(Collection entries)
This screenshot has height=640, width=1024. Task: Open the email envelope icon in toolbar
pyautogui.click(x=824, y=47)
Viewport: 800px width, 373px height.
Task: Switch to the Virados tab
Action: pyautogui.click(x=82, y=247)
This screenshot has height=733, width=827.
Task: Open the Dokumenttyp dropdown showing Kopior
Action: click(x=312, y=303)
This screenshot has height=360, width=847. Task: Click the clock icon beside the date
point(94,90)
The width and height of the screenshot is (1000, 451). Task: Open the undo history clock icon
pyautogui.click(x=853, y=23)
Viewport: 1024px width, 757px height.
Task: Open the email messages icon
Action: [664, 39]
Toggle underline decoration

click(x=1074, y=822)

• [The problem]: Print every entry exactly.

• [Result of the exercise]:
This screenshot has height=640, width=1024. Task: Open the email envelope icon in toolbar
pyautogui.click(x=824, y=47)
Viewport: 800px width, 373px height.
Task: Switch to the Virados tab
Action: pyautogui.click(x=82, y=247)
This screenshot has height=733, width=827.
Task: Open the Dokumenttyp dropdown showing Kopior
Action: click(x=312, y=303)
This screenshot has height=360, width=847. Task: Click the clock icon beside the date
point(94,90)
The width and height of the screenshot is (1000, 451). Task: Open the undo history clock icon
pyautogui.click(x=853, y=23)
Viewport: 1024px width, 757px height.
Task: Open the email messages icon
Action: [664, 39]
Toggle underline decoration

click(x=1074, y=822)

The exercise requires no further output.